I of course haven't played it so I shouldn't be judging but just from the look of it I think I might prefer Frozen Synapse. Paradoxically I think I would prefer Frozen Synapse because of its complexity, which makes the game simpler - by this I mean that you have so many options at any given moment in Frozen Synapse that it's almost impossible to overthink things - there are a zillion levels of mind games and complex strategies and so on, but there are so many unknowns that you can play like I do and not worry about perfection. I prefer to do my Frozen Synapse turns fairly quickly compared to some people - I don't plan out intricate turns for my enemy and simulate everything down to millisecond perfection based on what I think they'll do. I can be sloppy like this because the option space is so wide open that I'm not crippled by leaving some of the possibilities on the table, unconsidered.

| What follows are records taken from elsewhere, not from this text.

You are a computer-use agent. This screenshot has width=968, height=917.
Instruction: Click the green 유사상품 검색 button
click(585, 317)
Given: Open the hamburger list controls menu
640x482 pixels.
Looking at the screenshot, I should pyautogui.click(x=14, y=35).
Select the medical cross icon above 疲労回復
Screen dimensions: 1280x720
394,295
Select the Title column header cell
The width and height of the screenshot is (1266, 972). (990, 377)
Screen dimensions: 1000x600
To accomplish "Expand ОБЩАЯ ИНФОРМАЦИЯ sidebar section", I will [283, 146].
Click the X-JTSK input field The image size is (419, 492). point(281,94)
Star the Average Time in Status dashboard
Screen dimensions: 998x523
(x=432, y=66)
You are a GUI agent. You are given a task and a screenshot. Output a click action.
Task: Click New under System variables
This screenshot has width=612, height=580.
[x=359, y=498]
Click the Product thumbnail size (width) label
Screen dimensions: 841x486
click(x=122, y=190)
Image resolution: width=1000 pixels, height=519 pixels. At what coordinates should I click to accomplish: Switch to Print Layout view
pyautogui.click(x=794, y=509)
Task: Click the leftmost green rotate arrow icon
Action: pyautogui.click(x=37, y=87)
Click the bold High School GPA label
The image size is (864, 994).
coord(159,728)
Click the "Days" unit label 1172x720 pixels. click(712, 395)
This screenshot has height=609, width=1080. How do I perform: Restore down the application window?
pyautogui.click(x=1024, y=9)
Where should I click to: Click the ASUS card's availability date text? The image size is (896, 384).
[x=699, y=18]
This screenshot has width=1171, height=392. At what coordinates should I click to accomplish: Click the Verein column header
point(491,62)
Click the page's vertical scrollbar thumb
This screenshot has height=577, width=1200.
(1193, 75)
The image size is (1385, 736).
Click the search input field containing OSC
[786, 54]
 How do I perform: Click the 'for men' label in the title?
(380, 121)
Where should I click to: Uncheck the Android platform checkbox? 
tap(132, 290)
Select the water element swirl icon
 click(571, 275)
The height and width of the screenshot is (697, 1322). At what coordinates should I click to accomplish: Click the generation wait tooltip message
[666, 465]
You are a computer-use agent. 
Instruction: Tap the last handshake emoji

Meanwhile in something like Clairvoyance (or another game I suck at, chess) the possibility space for an upcoming move is greatly narrowed, and because of this I can't get away with sloppiness. If I don't do due diligence in Clairvoyance it looks like I can get burned by some sort of possibility I had overlooked. Obviously this can happen in Frozen Synapse too, but since things are so wide open it's not like your opponent can, via intelligence or trial and error or luck, end up with the perfect execution of some strategy that just creams you - this can happen, but only if things go terribly wrong, because you have so many options that chances are your plan doesn't get you magically creamed unless you're just bad at the game.

When I see Clairvoyance's tight little grid and short list of possible commands, my brain starts to say "oh man, you really need to think about whether someone moves to THAT grid space or THAT grid space..." and so on. Overload! I'm bad at that sort of thing. Well, I'm not awful, but again I prefer the more open Frozen Synapse style which doesn't make me feel like I need to evaluate everything. And you need to think further ahead because robots ride other robots, have very regimented and discrete movement possibilities, etc.

So, to make a long story short, I don't have much money and I don't think I'll spend $5 on Clairvoyance, but I'll definitely keep a very watchful eye on it. Thanks for posting about it!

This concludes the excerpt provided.